Why Is It Called Trullo a ll’éra?
Upon arrival, you will immediately notice the stone round platform that extends out in front of the trullo, onto the pool, and overlooks the fields. This platform is called ll’era in Apulian dialect also know as l’aia. It’s the area of the land where the agriculturists used to sift through grain. It was selected because it was the windier area of the property. As the agriculturists would sift the grain and toss it in the air, the heavy grains would fall into the sifter, while the lighter grains would fly away all’aria – in the air. Hence the name of the property!
After a long day wandering around the Itria region, we were sticky from the hot summer sun. We peeled off our clothes and dived into the pool, relishing the cold shock on our skin as we overlooked Trullo a ll’éra’s fields. All you here is utter silence. You’re so distant from any cars, highways, or cities. It’s one of the most relaxing places I’ve been in Puglia to date. Here too you will find a personal touch. The lounge chair cushions on the sunbeds? Those were actually made by the owner Gigi. He made those among other things around the house, so impressive!
My mom and I lounged poolside on the sun-soaked patio of Trullo a ll’éra, sipping coffee and reading a book in utter silence. We would occasionally look up from our books to stare dreamily into the distance at the fruit trees, olive trees, and more as the sound of a bird or the rustle of olive leaves provided a soothing soundtrack.
The outdoor area of Trullo a ll’éra is equally as beautiful as the inside. Donata and Gigi own miles of land where they cultivate zucchini, plums, pomegranates, tomatoes, apples, garlic, rosemary plants…the list goes on. And yes, you can go pick the agriculture yourself if you’d like. Wandering through the fields and harvesting fruit is almost like a required induction ceremony that everyone needs to go through at one point or another at Trullo a ll’éra. It’s a meditative and restorative experience that introduces you to the true Trullo a ll’éra way of life. The gravel area in the backyard has trees sprouting out of it. Some still stand to shade you during the hot day, but 7 of them have been cut down to create a sort of campfire-like setting next to the outdoor grill. This is the perfect setting for you and your group of friends to huddle at night, sitting on tree stubs, and drinking and socializing over a great grigliata.
While there I even learned about new fruits and legumes. Well not, necessarily new, but the way they were grown was new to me.
Believe it or not…it’s a walnut! I had no idea walnuts looked like that. I cut one in half and exposed the shell. I then cracked the shell and inside were ta-da–walnuts. Just one of the many small mysteries that Trullo a ll’éra has to offer.

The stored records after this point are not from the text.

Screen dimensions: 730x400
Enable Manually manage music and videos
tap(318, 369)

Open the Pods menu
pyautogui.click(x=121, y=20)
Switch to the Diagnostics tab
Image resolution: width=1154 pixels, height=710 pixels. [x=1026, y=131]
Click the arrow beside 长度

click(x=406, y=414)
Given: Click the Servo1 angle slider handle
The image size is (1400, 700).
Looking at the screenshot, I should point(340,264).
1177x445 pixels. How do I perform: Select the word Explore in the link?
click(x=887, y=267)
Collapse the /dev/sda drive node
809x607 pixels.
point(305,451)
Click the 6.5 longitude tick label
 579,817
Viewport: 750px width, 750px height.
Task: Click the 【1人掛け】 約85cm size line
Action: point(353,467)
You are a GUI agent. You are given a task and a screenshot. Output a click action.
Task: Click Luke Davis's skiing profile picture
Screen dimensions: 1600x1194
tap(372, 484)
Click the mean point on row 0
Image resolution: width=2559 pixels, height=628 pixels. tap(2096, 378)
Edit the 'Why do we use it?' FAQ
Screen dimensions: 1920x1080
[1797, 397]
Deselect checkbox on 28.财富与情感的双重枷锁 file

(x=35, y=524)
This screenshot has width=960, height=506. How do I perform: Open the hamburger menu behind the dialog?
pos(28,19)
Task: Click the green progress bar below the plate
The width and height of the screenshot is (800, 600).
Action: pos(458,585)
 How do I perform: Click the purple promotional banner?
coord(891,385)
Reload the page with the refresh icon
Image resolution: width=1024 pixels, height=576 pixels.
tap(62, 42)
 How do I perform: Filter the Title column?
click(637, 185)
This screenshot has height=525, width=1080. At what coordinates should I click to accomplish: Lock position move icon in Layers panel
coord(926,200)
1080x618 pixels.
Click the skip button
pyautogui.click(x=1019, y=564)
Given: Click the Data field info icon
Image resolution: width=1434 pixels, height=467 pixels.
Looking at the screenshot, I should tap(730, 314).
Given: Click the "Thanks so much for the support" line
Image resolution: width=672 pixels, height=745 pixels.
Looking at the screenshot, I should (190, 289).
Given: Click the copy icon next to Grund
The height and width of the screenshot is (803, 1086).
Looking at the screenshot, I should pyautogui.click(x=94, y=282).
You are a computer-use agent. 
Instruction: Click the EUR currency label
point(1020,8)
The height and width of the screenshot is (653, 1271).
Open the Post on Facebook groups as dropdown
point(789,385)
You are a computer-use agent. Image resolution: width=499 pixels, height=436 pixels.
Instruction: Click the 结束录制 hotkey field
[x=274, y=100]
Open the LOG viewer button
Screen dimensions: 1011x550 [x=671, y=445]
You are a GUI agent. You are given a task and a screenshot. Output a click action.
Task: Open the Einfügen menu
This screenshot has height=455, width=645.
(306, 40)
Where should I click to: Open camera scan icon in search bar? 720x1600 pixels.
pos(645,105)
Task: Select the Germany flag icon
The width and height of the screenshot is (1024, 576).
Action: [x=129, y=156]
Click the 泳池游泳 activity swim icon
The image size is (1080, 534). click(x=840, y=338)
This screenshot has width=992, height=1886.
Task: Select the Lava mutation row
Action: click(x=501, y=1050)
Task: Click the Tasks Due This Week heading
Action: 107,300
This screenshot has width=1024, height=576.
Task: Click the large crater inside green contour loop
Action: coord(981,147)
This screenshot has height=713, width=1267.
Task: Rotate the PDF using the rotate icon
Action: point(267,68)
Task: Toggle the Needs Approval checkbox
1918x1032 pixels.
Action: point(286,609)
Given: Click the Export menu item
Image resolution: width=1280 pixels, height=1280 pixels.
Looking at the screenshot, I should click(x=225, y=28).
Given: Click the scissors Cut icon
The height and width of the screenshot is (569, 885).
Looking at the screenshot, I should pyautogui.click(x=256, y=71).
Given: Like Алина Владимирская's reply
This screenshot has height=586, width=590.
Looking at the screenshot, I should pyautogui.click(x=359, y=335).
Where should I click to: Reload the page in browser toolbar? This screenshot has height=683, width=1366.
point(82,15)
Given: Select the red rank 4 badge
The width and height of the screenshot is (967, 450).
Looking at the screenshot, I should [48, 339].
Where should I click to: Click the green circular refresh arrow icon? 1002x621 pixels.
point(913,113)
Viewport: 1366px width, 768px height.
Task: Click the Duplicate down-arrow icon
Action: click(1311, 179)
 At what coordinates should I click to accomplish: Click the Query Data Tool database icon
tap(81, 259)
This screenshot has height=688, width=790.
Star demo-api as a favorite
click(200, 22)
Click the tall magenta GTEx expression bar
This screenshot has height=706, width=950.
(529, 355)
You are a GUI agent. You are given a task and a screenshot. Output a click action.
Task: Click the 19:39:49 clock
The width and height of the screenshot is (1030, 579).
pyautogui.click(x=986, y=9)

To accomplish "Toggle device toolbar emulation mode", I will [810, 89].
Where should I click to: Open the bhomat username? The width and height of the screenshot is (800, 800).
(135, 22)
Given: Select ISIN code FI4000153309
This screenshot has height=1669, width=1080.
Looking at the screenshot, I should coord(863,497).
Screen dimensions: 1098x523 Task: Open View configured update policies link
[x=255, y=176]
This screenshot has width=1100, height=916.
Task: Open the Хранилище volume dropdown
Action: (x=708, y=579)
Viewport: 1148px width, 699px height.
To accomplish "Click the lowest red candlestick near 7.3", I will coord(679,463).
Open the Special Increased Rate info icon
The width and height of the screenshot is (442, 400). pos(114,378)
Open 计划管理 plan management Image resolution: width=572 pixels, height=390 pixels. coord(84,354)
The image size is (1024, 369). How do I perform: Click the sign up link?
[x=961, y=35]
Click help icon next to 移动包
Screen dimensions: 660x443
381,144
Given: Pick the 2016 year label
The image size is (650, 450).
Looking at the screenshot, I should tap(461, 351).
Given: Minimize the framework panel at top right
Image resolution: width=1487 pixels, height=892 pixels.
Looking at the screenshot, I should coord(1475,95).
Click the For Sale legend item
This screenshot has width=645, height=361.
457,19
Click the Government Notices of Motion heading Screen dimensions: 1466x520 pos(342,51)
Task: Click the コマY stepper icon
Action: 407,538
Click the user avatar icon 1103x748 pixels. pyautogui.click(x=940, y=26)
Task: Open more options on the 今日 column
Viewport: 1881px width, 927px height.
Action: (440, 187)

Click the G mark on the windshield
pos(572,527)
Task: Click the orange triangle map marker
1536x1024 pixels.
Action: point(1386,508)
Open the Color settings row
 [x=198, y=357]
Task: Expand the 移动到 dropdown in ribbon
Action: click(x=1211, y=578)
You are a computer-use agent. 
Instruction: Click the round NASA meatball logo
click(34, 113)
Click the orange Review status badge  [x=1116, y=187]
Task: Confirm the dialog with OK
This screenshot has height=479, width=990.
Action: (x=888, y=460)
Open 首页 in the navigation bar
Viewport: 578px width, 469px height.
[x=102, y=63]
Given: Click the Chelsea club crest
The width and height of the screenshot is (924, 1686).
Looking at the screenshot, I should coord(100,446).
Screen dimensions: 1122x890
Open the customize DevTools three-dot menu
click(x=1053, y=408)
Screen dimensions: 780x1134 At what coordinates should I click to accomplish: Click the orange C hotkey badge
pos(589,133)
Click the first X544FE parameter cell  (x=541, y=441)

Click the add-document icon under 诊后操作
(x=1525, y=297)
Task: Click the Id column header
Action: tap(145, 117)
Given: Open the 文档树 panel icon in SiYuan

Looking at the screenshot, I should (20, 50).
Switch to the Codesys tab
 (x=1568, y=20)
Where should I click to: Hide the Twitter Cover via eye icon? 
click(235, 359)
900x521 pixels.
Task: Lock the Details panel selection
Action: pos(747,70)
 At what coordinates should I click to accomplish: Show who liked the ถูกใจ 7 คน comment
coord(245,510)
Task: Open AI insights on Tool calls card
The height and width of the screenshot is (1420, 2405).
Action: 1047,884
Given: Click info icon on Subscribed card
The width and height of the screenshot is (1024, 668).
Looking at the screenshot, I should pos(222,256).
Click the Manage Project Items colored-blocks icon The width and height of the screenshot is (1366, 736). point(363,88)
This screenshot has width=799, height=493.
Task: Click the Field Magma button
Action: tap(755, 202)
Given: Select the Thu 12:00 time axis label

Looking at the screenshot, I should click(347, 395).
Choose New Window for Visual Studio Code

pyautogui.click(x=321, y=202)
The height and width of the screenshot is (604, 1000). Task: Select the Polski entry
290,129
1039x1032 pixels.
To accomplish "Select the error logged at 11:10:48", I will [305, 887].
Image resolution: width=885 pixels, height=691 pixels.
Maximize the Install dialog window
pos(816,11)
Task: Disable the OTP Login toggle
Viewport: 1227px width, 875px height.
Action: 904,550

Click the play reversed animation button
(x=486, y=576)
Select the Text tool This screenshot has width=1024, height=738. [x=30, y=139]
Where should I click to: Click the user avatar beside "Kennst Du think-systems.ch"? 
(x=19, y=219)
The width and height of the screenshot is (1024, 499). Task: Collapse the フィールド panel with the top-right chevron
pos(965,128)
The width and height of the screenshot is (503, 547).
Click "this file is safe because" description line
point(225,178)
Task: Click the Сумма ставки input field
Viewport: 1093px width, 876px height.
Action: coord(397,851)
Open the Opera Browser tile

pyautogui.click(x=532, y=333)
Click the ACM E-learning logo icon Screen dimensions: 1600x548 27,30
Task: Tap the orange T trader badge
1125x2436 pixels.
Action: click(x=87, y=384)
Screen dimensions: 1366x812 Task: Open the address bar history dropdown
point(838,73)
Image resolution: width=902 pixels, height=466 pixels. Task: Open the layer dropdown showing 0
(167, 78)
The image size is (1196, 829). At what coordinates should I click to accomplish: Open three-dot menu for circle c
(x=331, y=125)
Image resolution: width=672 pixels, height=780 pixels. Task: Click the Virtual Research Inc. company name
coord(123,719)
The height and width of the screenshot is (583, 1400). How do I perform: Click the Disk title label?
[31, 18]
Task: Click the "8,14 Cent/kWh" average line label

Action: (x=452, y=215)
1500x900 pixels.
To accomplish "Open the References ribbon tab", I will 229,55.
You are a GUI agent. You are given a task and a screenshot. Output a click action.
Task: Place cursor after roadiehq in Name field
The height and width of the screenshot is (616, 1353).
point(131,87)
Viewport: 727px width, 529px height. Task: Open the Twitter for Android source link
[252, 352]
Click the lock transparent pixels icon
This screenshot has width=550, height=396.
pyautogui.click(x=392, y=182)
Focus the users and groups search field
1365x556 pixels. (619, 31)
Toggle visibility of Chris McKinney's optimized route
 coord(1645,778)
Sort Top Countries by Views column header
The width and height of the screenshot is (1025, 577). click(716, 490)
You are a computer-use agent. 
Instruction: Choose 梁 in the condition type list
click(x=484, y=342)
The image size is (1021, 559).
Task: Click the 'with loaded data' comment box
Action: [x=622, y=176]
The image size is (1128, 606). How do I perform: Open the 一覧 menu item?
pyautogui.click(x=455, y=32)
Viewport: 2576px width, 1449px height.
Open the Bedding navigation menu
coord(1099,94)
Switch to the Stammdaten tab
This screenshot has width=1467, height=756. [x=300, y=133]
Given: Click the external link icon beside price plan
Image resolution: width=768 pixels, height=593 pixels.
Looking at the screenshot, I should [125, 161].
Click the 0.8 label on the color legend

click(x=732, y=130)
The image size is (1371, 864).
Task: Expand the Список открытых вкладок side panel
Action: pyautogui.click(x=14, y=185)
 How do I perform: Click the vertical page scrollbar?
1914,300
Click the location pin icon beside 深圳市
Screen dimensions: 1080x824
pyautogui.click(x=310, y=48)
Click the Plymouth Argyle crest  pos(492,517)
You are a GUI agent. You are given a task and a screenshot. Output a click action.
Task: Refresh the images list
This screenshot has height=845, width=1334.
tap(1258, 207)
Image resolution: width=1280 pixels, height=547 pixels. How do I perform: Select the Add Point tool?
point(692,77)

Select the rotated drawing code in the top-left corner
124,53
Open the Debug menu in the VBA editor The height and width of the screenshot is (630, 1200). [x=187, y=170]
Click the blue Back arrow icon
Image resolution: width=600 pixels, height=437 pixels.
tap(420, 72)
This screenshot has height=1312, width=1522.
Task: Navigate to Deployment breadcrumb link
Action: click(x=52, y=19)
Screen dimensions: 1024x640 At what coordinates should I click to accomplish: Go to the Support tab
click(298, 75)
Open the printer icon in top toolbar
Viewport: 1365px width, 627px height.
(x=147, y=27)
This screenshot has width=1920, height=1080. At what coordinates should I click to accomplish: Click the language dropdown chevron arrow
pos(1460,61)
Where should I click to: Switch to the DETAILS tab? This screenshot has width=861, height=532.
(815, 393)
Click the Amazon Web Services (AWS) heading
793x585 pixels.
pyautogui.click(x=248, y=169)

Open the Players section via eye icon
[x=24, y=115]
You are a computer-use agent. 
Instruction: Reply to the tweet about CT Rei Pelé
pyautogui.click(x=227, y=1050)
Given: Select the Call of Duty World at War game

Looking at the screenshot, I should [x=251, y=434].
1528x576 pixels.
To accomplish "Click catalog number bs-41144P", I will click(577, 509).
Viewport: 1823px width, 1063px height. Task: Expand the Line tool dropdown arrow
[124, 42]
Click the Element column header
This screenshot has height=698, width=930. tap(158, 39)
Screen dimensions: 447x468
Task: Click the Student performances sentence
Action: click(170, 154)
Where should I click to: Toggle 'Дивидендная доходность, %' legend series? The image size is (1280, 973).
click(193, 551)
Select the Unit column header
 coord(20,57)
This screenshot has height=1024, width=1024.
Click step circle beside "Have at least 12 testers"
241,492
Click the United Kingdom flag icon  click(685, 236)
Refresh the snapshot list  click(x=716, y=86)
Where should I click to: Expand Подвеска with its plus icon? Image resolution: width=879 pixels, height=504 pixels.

Being locals who were born and raised in the area, Donata and Gigi have plenty of trustworthy recommendations when it comes to dinner in the area. Among them was our unforgettable final meal in their local town of Grottaglie at Lacapasa Osteria. Since we were minutes from the town of Ceglie Messapica, they recommended we visit Osteria da Giuseppe the first night.
I decided to order local while there and eat something I had never had before…my dinner was hands down the best donkey I’ve ever eaten (and the first). My mom on the other hand ordered the orecchiette with pomodoro sauce. But what made our meal even better was the people and the atmosphere. It was a true reflection of Trullo a ll’éra’s persona.
I saved one of the sweetest moments of the day for last…breakfast. My favorite meal of the day. While there, my mother and I would join Donata and Gigi out on the pergola for breakfast. It’s not always that Donata and Gigi are on property, but when they are they can treat you to an AMAZING and locally genuine Pugliese breakfast. Mine included figs freshly picked from the fields, fresh ricotta from a nearby farm, fresh baked local bread and biscuits from the bakery in town, and handmade jam. This is where I learned how to eat ricotta for breakfast the real Apulian way. I was so annoyed that I only learned about how to eat Apulian during the last leg of our Puglia trip. I had known earlier how to pair ricotta amazingly for breakfast, I would’ve done it every day. What Donata and Gigi taught me is that ricotta is a replacement for butter down south. And the ricotta you get here, is not the salty ricotta we have in America. It’s the creamy yet light and sweet ricotta of Italy. You spread some fresh ricotta on toast and layer it with a thin layer of handmade jam and you’ve got a slice of heaven in your hands.
Trullo a ll’éra is also where I learned about the less exotic, yet very handy toast tongs, which I promptly ordered myself on Amazon. Breakfast also included these small tiny local biscuits or biscotti cegliesi made in Ceglie Messapica. My mother and I had enjoyed them for dessert the night prior at Osteria da Giuseppe, but they were even better the morning after. Biscotti Cegliesi are small chewy yet crumbly biscuits made with almonds (delicious!) for breakfast, dessert, or a mid-afternoon snack and a must try when in Ceglie Messapica.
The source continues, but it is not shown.